People with bipolar disorder have to deal with the ups and downs of mood swings. Mania can come with extreme euphoria and reckless behavior. It can also come with extreme irritability. The sadness and hopelessness that come with depression can be debilitating. Bipolar disorder is not easy to ignore. We have to deal with it every day. To complicate this even further, other illnesses are more common in people with bipolar disorder. For example, eating disorders, including anorexia nervosa, are more common in people with bipolar disorder than the general population.
At least 14% of people with bipolar disorder qualify for a lifetime eating disorder. Around 2-3% of people with bipolar disorder also suffer from anorexia nervosa. While many people consider anorexia a vanity issue, it is actually a serious and often deadly mental illness. Around 4% of those with anorexia will die from it. Because of this, it’s important to recognize symptoms of anorexia. The Diagnostic and Statistical Manual of Mental Disorders (DSM-5) defines anorexia nervosa this way:
- Restriction of energy intake relative to requirements, leading to a significantly low body weight in the context of age, sex, developmental trajectory, and physical health. Significantly low weight is defined as a weight that is less than minimally normal or, for children and adolescents, less than that minimally expected.
- Intense fear of gaining weight or of becoming fat, or persistent behavior that interferes with weight gain, even though at a significantly low weight.
- Disturbance in the way in which one’s body weight or shape is experienced, undue influence of body weight or shape on self-evaluation, or persistent lack of recognition of the seriousness of the current low body weight.
Anorexia often comes with purging after eating. This can be done by inducing vomiting, misusing laxatives or diuretics or over-using enemas. Many people with anorexia will exercise compulsively. Also, weight loss does not alleviate the fear of becoming fat, but may actually increase it. People with anorexia spend an abnormal amount of time assessing their weight and body and finding themselves unacceptable. Any weight gain is seen as a failure.

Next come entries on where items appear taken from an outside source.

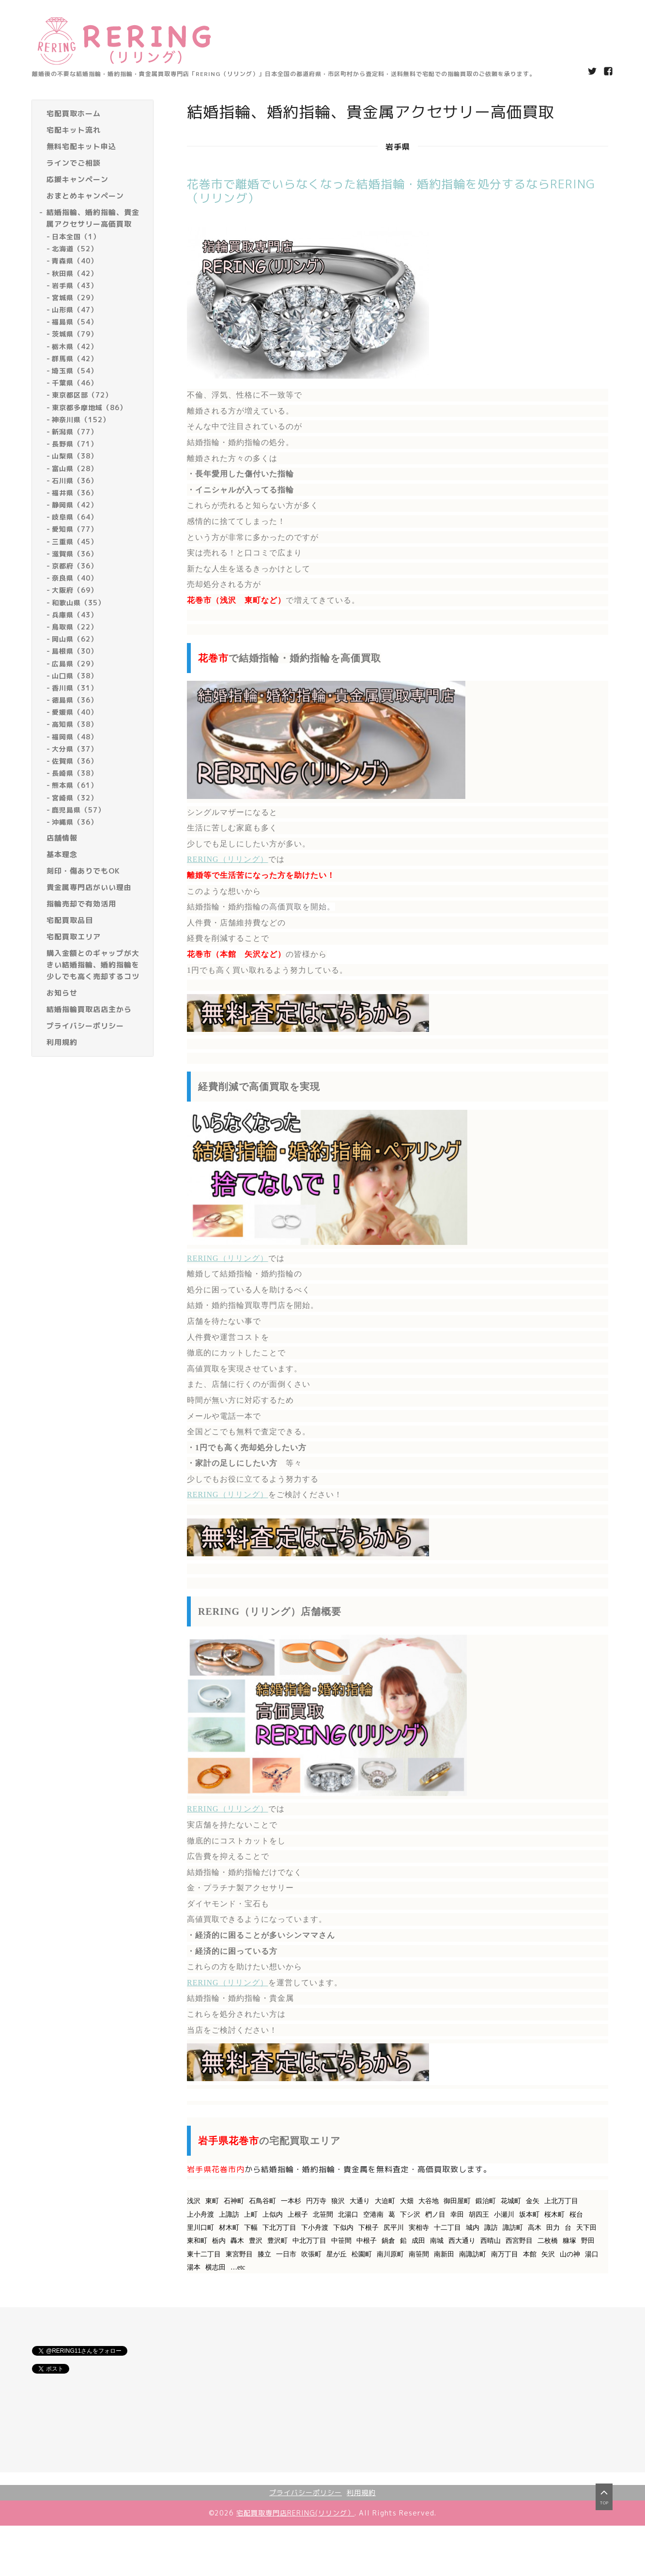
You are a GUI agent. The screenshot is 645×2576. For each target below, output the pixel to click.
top (604, 2501)
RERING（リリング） (227, 859)
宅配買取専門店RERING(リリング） (295, 2512)
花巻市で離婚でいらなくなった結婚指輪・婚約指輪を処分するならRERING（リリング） (391, 191)
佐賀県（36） (75, 761)
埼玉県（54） (75, 370)
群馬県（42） (75, 358)
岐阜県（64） (75, 516)
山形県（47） (75, 309)
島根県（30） (75, 651)
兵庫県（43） (75, 614)
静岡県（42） (75, 504)
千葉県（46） (75, 382)
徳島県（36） (75, 700)
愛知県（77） (75, 529)
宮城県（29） (75, 297)
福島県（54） (75, 321)
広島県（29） (75, 663)
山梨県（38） (75, 455)
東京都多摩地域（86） (89, 407)
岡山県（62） (75, 639)
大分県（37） (75, 748)
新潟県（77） (75, 431)
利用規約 (361, 2492)
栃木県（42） (75, 346)
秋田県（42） (75, 273)
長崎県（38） (75, 773)
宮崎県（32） (75, 797)
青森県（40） (75, 260)
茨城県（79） (75, 333)
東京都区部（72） (82, 394)
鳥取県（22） (75, 626)
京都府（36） (75, 565)
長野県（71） (75, 443)
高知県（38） (75, 724)
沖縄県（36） (75, 822)
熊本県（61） (75, 785)
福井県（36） (75, 492)
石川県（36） (75, 480)
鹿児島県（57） (78, 809)
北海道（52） (75, 248)
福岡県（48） (75, 736)
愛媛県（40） (75, 712)
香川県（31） (75, 687)
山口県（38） (75, 675)
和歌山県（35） (78, 602)
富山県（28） (75, 468)
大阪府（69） (75, 590)
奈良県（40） (75, 578)
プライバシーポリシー (305, 2492)
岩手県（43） (75, 285)
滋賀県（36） (75, 553)
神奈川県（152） (81, 419)
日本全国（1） (76, 236)
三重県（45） (75, 541)
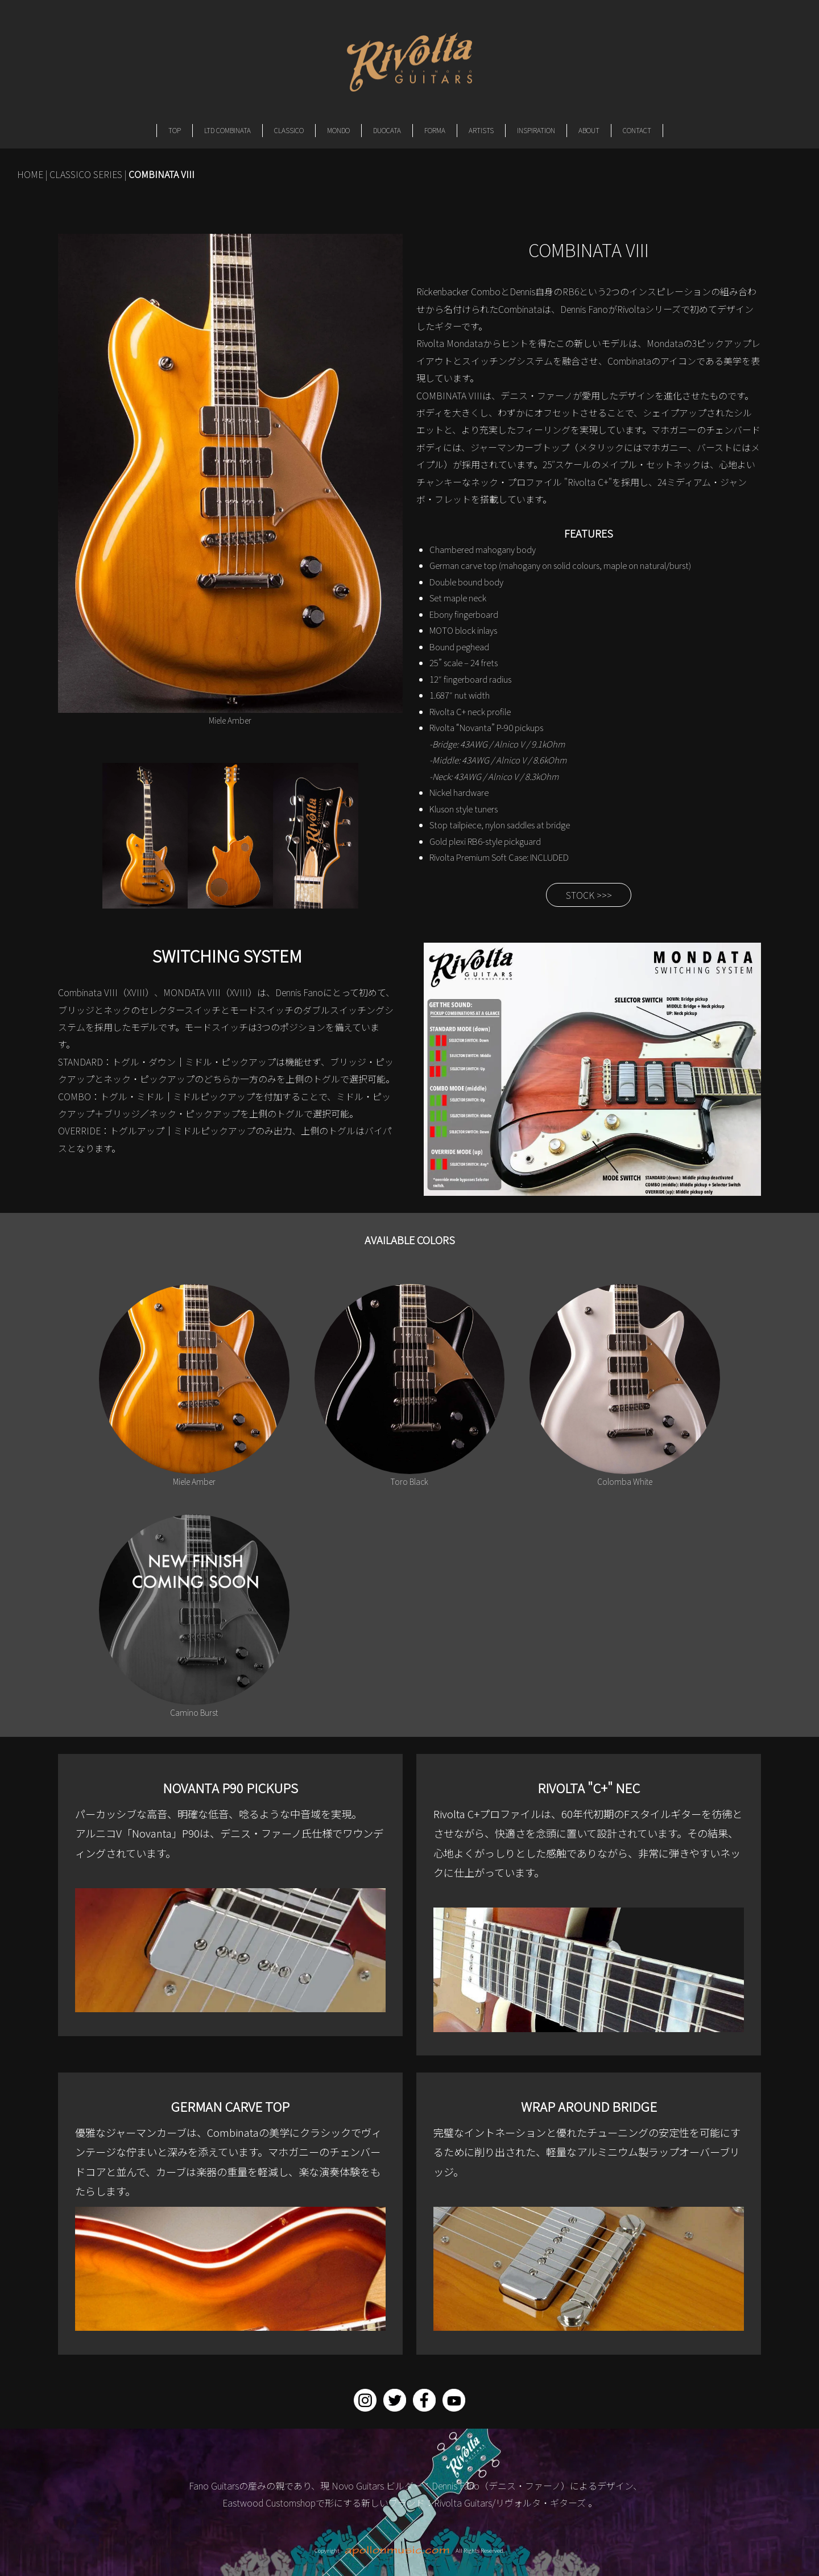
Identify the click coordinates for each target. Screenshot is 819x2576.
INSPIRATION (536, 130)
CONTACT (637, 130)
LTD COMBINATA (227, 130)
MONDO (338, 130)
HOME (30, 174)
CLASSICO (289, 130)
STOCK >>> (589, 895)
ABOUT (588, 130)
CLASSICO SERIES (85, 174)
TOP (174, 130)
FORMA (434, 130)
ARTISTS (481, 130)
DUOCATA (387, 130)
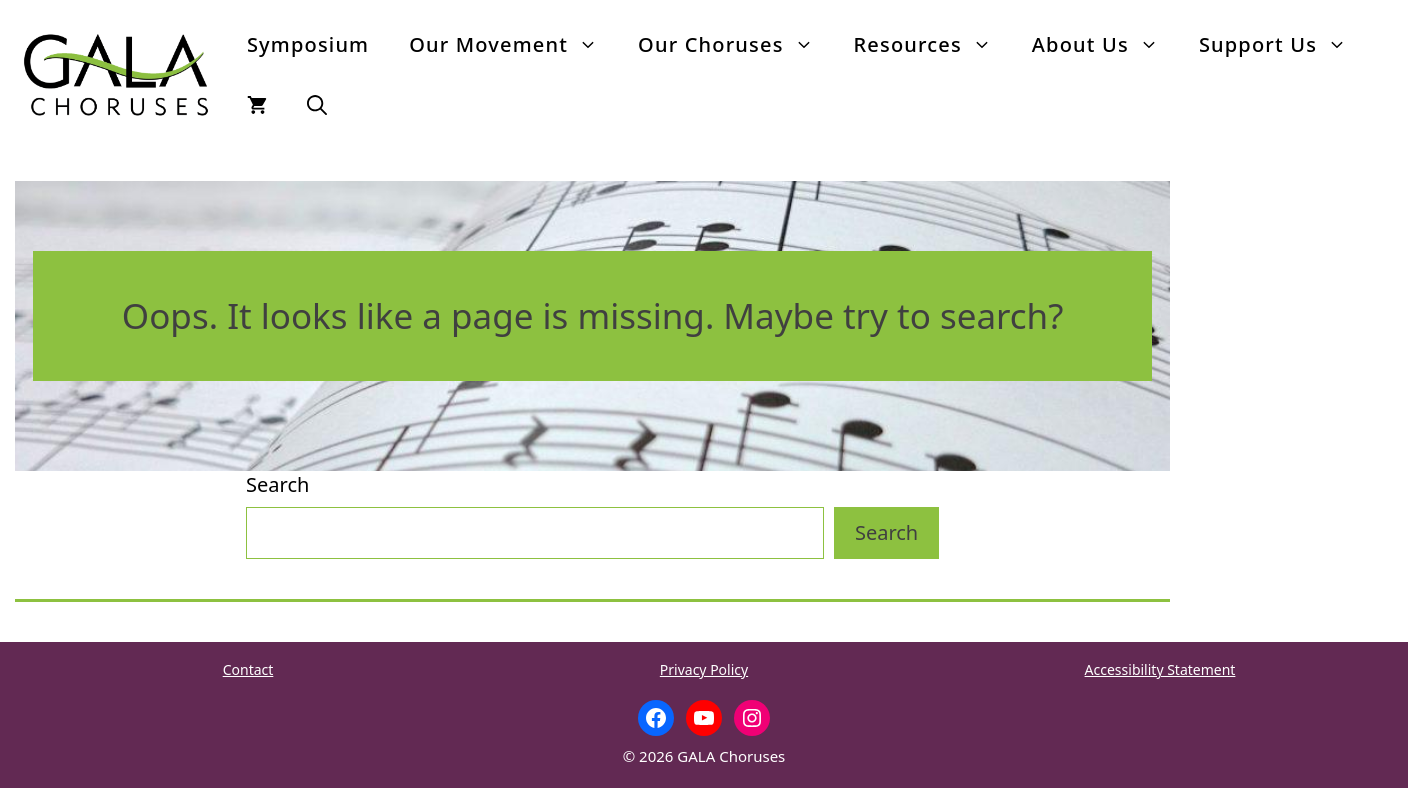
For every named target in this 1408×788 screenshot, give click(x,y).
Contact (248, 669)
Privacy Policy (704, 669)
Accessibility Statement (1160, 669)
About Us (1105, 45)
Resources (933, 45)
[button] (317, 105)
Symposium (308, 44)
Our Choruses (735, 45)
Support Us (1283, 45)
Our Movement (513, 45)
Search (277, 484)
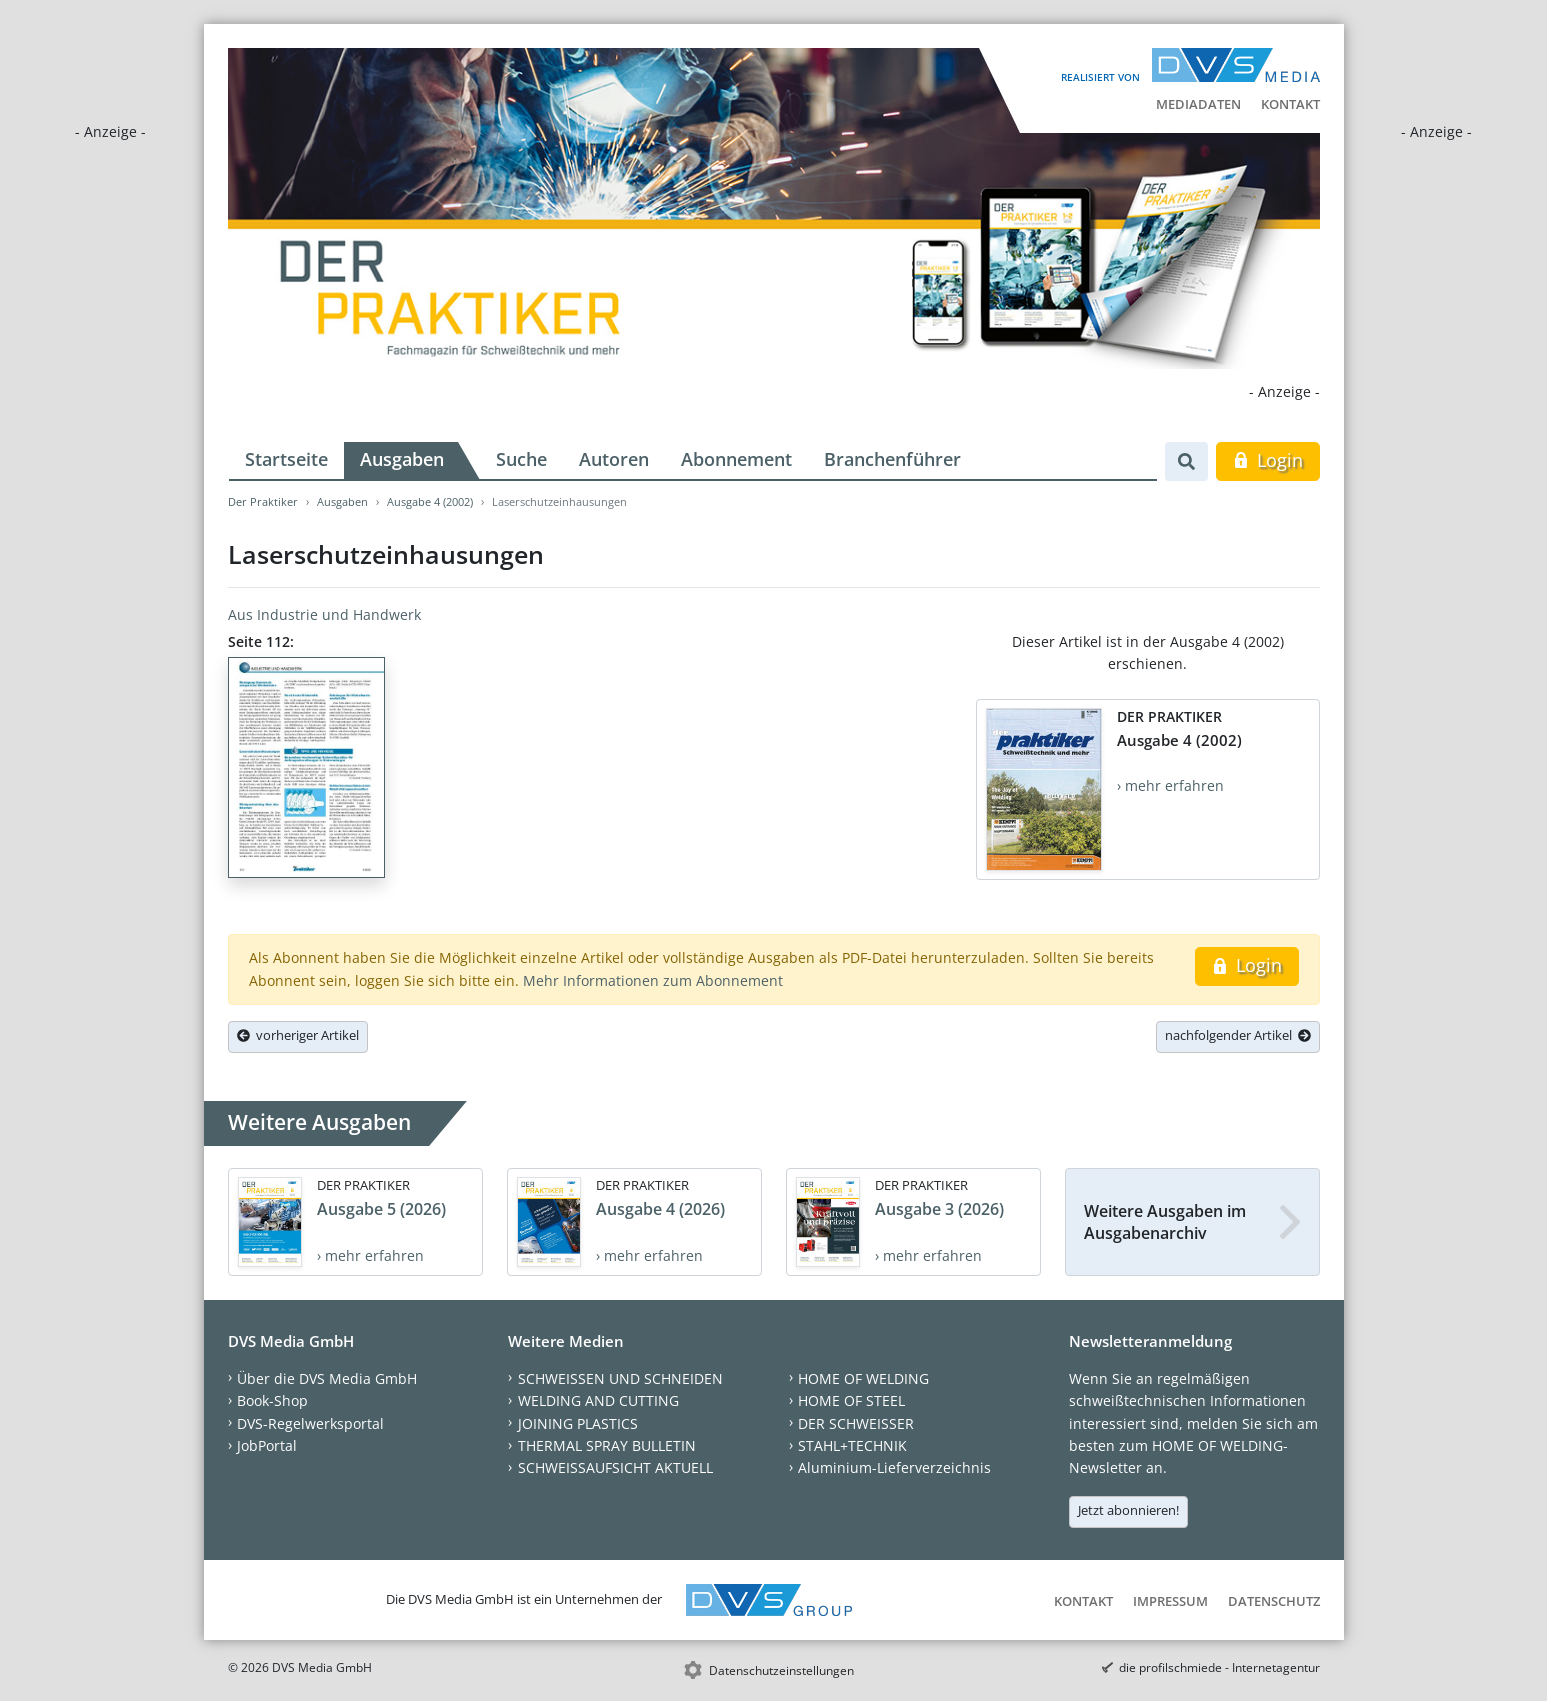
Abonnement (736, 459)
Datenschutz (1274, 1601)
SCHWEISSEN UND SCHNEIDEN (620, 1378)
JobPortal (267, 1445)
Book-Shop (272, 1400)
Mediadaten (1198, 104)
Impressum (1170, 1601)
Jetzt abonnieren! (1128, 1510)
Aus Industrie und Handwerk (324, 614)
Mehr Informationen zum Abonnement (653, 980)
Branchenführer (892, 459)
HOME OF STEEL (851, 1400)
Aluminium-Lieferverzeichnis (894, 1467)
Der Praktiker (263, 501)
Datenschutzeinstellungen (781, 1670)
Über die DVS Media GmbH (327, 1378)
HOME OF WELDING (863, 1378)
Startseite (286, 459)
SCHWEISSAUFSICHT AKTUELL (615, 1467)
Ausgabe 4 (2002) (430, 501)
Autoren (614, 459)
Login (1267, 460)
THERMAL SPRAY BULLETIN (607, 1445)
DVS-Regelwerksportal (310, 1423)
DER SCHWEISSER (856, 1423)
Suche (521, 459)
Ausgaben (402, 459)
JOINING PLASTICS (578, 1423)
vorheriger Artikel (298, 1035)
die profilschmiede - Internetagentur (1219, 1667)
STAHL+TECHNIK (852, 1445)
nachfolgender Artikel (1238, 1035)
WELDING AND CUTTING (598, 1400)
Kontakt (1290, 104)
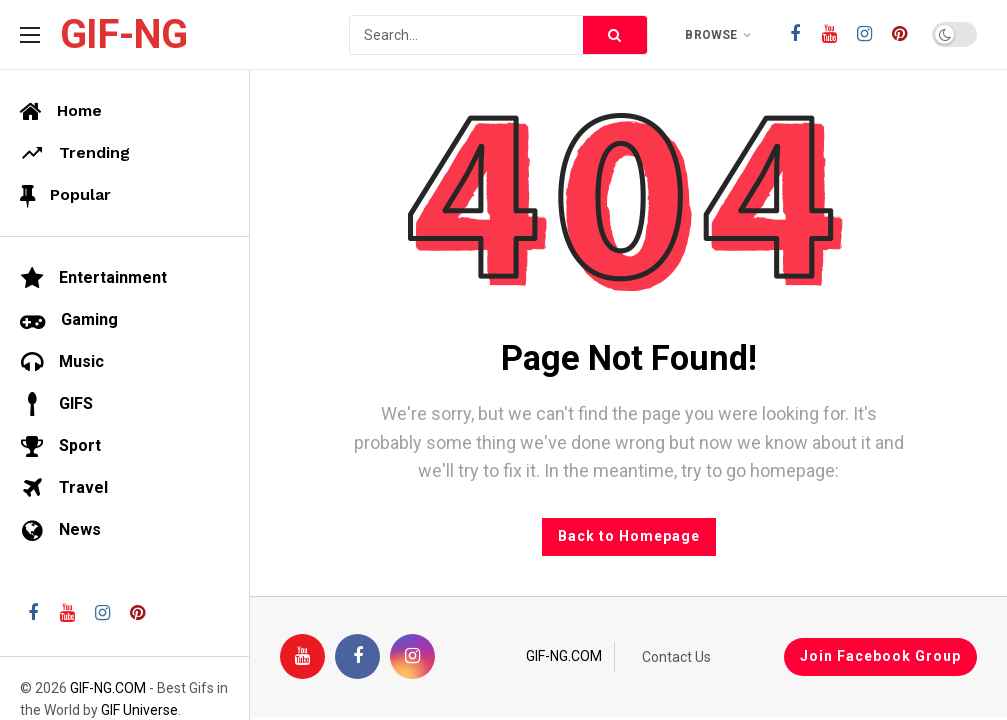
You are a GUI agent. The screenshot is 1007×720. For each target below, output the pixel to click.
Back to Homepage (629, 536)
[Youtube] (829, 34)
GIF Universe (139, 710)
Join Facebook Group (880, 656)
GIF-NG (123, 35)
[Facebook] (794, 34)
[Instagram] (864, 34)
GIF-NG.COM (564, 656)
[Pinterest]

All of this is complicated when bipolar disorder is involved. People with anorexia will often develop symptoms of depression including depressed mood, social withdrawal, irritability, sleeping problems and diminished sex drive. All of these are compounded by bipolar disorder. Impulsivity is also present in both illnesses, leading to further negative behaviors.
Treating both anorexia and bipolar disorder can be challenging. Many medications for bipolar disorder come with a side effect of weight gain. This can cause distress in people with anorexia to the point that they stop taking the medication in order to avoid the side effects, thus losing the mood stabilizing care needed for bipolar disorder. Even if medication is taken consistently, purging can affect the levels of medication in the system, making treatment unpredictable.
Medication as a treatment for anorexia can be complicated when bipolar disorder is also present. Many people with anorexia are treated with antidepressants, which can induce mania in people with bipolar disorder. In order to avoid this, mood stabilizers should be prescribed instead to treat depressive symptoms.
Treatment for anorexia includes cognitive behavioral therapy, which can also be effective in treating bipolar disorder. In these situations patients learn to cope with negative feelings and behaviors and also learn to develop more constructive behaviors and thought patterns.
Bipolar disorder combined with eating disorders is associated with numerous complications. Onset of bipolar disorder symptoms start at a younger age and with mixed episodes. There is also a greater likelihood of rapid cycling. The rate of anxiety disorders is higher in people with anorexia and suicide attempts are more common. Because of these factors, it is imperative that anyone with these illnesses receive adequate treatment as quickly as possible.